Russian Deputy in China To Assure the Chinese Communists of Putin’s Durability in Kremlin

Mr. Rudenko’s trip underscores the shakiness of Mr. Putin’s hold on power.

Pavel Byrkin, Sputnik, Kremlin Pool Photo via AP, file
President Putin, right, and President Xi toast during a dinner at The Palace of the Facets, a building at Kremlin. Pavel Byrkin, Sputnik, Kremlin Pool Photo via AP, file

Russia’s deputy foreign minister, Andrei Rudenko, is in Beijing Sunday for a meeting with the Chinese foreign minister to secure the future of the China-Russia relationship and assure China’s leadership of the Kremlin’s durability.

The details of the meeting are unknown, but Mr. Rudenko is likely to appraise his counterpart of the domestic unrest in Russia. The timing of the visit, however, is telling.

Having just stood down a coup attempt, President Putin appears to have a shakier grip on power than at any time in his nearly quarter century in power. Communist China is watching.

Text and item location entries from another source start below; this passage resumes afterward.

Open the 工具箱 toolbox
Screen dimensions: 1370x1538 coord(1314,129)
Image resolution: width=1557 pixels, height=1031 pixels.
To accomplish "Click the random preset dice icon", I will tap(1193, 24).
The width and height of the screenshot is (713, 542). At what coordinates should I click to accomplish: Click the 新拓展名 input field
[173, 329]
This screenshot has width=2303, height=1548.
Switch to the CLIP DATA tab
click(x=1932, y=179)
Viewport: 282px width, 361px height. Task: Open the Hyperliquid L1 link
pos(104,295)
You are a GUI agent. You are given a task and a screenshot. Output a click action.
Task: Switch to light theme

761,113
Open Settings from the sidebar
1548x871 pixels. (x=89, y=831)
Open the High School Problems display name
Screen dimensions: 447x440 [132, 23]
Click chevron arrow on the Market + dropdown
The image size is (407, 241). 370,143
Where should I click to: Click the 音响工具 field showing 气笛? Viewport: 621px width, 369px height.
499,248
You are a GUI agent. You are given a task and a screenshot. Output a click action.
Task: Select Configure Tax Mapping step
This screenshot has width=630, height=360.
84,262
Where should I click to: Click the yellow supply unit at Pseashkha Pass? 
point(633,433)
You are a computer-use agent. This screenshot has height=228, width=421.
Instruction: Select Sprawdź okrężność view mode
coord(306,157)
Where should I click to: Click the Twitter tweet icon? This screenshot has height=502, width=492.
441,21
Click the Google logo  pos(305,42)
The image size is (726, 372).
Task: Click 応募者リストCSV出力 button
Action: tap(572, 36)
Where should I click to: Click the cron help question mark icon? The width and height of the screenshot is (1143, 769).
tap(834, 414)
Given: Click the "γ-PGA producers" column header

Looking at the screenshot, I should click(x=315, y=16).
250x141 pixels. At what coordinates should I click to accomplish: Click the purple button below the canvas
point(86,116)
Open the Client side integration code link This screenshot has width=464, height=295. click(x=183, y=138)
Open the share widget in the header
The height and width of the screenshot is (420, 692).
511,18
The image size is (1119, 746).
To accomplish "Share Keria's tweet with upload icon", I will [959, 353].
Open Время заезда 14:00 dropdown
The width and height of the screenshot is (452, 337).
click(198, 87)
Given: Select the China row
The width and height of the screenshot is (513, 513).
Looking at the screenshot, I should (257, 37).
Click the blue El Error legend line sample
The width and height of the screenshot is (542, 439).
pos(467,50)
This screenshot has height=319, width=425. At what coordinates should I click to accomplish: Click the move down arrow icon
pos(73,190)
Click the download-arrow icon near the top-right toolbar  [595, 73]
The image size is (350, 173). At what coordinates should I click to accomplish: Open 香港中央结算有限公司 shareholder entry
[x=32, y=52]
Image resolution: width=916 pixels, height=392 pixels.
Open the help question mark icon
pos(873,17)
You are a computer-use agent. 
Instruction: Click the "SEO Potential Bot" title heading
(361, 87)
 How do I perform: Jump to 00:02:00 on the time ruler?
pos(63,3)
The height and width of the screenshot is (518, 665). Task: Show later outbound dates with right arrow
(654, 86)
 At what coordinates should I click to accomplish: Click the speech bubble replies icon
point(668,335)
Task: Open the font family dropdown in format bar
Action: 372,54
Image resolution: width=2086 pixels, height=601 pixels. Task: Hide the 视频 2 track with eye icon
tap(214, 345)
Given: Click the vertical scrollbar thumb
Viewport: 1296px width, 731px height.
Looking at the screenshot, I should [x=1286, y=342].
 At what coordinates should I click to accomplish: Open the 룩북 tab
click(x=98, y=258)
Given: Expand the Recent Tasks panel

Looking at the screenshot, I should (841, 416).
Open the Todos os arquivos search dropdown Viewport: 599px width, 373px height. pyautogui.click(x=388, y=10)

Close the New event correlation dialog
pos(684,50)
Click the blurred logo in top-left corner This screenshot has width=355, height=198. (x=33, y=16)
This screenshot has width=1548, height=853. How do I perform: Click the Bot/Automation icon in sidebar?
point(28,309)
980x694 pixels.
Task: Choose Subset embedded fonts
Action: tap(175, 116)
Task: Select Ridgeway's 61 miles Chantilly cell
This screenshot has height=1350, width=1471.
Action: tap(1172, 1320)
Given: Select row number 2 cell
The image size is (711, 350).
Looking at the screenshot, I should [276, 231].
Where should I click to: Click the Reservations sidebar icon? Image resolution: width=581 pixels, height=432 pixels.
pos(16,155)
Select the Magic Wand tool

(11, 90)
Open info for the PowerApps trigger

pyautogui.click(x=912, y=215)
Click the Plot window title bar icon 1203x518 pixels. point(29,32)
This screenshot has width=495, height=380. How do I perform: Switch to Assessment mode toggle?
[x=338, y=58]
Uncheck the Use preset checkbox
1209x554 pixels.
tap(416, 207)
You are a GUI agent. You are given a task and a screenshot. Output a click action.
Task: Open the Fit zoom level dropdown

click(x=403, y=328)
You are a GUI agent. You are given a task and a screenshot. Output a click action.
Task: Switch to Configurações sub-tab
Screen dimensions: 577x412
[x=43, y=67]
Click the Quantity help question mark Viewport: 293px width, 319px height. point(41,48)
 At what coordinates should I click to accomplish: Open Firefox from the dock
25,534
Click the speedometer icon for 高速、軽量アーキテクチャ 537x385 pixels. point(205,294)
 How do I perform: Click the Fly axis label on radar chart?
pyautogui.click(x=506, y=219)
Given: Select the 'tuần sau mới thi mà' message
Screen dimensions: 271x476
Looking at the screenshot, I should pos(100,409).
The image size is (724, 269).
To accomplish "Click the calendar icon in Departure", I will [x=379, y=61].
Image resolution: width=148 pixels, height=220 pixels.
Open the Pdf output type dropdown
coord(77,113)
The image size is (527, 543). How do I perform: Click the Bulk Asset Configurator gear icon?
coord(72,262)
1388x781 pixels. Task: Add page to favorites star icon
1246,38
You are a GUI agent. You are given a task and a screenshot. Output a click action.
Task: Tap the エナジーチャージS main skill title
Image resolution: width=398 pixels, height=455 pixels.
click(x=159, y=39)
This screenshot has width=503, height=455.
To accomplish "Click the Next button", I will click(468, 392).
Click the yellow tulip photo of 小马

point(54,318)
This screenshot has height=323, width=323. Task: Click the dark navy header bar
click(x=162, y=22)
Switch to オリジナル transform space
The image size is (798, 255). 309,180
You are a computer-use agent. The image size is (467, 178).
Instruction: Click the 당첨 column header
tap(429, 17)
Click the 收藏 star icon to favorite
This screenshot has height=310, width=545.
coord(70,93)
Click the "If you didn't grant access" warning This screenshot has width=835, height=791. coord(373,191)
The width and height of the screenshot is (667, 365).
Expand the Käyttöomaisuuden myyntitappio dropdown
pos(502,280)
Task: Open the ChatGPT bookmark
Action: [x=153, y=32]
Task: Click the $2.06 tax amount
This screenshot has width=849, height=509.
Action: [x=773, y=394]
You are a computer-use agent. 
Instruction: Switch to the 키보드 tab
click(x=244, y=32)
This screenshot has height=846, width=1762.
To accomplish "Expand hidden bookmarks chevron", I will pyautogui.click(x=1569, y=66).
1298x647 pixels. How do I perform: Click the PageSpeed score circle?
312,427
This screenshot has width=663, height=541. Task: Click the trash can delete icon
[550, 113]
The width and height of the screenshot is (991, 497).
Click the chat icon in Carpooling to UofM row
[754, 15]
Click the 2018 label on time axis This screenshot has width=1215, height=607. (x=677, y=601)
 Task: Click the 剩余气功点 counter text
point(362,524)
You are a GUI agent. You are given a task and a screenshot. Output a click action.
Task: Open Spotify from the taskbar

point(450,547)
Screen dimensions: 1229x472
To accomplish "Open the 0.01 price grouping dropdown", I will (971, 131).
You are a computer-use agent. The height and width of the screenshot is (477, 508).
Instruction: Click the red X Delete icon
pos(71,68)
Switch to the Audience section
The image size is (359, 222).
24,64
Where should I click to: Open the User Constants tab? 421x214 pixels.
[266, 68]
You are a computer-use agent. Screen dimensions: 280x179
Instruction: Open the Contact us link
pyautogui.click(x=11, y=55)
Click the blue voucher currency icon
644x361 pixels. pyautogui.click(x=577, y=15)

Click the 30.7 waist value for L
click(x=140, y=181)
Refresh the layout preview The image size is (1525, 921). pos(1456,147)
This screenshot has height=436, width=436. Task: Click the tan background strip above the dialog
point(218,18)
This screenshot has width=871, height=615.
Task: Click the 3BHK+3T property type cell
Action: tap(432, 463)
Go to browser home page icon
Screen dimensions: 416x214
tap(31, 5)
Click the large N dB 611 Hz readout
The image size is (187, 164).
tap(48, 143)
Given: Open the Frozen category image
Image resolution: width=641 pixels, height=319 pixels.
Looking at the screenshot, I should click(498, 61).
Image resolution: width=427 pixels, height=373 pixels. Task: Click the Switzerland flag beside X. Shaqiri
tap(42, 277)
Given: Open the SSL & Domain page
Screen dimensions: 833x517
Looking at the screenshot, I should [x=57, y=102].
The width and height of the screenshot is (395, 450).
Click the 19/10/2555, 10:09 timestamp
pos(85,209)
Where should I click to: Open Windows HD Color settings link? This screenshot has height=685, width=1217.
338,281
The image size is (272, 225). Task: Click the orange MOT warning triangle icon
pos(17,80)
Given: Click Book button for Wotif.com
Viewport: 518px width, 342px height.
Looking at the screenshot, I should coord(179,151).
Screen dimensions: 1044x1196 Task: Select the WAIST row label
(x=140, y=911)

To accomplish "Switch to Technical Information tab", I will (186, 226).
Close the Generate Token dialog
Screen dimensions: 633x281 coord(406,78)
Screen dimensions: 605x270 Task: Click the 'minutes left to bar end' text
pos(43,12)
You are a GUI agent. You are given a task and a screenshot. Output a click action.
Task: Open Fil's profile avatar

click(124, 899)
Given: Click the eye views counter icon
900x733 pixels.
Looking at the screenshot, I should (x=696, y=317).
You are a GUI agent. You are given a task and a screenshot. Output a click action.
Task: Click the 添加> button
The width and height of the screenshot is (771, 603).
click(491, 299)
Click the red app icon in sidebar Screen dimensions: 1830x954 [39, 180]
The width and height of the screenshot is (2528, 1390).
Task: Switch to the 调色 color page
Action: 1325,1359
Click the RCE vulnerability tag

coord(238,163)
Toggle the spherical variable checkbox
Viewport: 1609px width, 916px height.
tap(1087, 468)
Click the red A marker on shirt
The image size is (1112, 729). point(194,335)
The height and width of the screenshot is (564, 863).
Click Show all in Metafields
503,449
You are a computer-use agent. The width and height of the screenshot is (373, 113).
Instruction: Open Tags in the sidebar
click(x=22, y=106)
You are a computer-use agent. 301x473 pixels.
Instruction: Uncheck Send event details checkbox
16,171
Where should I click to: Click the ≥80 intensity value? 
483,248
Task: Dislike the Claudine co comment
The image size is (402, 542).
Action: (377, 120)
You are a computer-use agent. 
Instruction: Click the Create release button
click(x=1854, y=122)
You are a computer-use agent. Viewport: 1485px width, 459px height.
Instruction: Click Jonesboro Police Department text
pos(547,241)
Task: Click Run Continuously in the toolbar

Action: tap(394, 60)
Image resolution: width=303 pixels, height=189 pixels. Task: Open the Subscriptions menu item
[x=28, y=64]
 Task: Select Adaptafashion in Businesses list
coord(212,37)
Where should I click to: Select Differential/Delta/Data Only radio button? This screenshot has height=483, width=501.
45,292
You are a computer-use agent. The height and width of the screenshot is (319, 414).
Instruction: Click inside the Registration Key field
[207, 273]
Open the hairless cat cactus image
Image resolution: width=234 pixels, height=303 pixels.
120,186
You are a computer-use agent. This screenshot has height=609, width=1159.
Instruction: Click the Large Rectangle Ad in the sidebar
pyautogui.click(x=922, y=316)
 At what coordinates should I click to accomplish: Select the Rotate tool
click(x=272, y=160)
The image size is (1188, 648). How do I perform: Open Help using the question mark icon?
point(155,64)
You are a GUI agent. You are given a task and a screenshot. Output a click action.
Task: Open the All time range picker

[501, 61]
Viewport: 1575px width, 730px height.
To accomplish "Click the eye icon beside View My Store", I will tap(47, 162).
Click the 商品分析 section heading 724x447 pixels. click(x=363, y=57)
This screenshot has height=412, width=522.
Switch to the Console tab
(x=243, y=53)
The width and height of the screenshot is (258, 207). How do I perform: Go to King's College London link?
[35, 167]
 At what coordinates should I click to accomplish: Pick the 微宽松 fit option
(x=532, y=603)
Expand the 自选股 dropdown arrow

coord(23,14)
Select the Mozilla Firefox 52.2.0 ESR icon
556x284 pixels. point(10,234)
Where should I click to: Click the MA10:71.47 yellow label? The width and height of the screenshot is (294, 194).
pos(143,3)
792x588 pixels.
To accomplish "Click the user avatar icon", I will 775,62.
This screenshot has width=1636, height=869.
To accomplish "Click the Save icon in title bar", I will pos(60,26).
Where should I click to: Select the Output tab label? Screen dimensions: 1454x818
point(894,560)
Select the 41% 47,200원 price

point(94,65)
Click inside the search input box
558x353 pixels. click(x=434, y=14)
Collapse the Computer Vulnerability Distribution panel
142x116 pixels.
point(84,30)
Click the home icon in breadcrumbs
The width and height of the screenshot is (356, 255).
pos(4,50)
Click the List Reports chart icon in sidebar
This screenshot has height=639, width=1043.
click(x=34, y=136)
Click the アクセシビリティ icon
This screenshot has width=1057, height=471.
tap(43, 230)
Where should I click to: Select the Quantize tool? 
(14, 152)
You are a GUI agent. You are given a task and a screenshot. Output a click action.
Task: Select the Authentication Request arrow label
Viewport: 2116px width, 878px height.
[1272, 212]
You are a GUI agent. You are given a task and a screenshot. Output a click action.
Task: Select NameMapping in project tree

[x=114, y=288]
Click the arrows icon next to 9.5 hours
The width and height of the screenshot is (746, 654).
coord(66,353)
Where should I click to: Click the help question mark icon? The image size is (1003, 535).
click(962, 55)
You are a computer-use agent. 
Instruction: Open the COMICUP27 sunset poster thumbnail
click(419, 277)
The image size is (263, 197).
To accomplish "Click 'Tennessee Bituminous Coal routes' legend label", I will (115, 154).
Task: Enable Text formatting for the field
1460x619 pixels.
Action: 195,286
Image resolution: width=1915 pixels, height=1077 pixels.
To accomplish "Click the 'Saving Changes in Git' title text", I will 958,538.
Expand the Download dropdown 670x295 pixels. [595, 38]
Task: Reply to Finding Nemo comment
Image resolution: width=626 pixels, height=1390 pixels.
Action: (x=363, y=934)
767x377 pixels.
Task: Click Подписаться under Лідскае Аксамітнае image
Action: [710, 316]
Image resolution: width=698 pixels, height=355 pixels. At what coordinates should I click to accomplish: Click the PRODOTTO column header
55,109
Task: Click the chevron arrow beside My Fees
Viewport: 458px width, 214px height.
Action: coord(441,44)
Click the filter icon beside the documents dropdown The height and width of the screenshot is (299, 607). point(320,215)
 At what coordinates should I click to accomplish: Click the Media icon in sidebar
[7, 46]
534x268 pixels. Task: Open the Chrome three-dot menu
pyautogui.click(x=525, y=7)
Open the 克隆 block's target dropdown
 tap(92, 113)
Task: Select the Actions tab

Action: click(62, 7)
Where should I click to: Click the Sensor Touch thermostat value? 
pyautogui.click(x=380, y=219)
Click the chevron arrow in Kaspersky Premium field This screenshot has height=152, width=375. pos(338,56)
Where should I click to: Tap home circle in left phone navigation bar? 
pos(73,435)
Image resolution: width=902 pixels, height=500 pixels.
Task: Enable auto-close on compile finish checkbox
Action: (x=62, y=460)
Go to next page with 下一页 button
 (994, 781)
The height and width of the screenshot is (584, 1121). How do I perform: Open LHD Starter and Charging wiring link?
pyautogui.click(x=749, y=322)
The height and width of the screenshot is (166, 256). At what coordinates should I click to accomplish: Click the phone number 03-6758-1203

In a terse statement on its website, the Chinese foreign ministry said that the two sides met to discuss “international and regional issues of common concern.” Clearly Beijing is trying to comprehend yesterday’s events, their effect on Putin’s grip on power, and what the impact on the Russia-China relationship will be.

Private military companies like Yevgeny Prigozhin’s Wagner group are a wildcard, an unknown in China, where the ruling Communist Party monopolizes power and groups like Wagner cannot exist under a nearly omniscient police state.

The coup’s rapid end “obviously narrowed the impact on Putin’s authority,” Hu Xijin, a Chinese political commentator for China’s Global Times, said on Twitter, though he added, “not to zero.”

The Chinese party has yet to comment on Wagner’s occupation of Rostov-on-Don or march toward Moscow, but Beijing undoubtedly sees developments to its west with unease.

An unstable Russia could pose a threat to China. The two countries share a long border. Both are autocratic countries with strongman leaders who see America as their number one adversary. Both are nuclear-armed.

An open civil war in Russia and violence spilling across the border into China would be bad. Regime change in Moscow — and new leadership friendly to the West along the countries’ 2,600-mile border — would be more threatening to China.

On the other hand, a relatively bloodless change of leadership in Russia, but one that is lukewarm toward China, would mean the loss of China’s most important strategic partner and further isolation.

Just days before Russia’s invasion of Ukraine, presidents Xi and Putin characterized the two countries’ relationship as a “no-limits friendship,” seen today as a tacit endorsement by Communist China of the Ukraine invasion.

Though the countries’ relationship is lopsided — Russia imports much more from China than it exports but has valuable knowledge of jet engine technology that the Chinese lack — Moscow seems to accept its status as a junior partner.

Bound, though, by their mutual opposition to the international system America built after World War Two, they are partners, nonetheless. Beijing has walked the line between voicing support for the Kremlin without upsetting European countries who have coalesced around their mutual suspicion of China and dislike of China’s unfair trade practices.

China has refrained from providing weapons and ammunition to Russia like the west has given Ukraine. The question now is if this policy would change if civil war erupted in Russia — how far would China go to preserve Mr. Putin in power if push came to shove?

Mr. Prigozhin’s abortive march on Moscow yesterday may well be round one of a larger Putin- Prigozhin rivalry. While Mr. Putin seems to have the reins of power firmly in hand, Beijing is watching.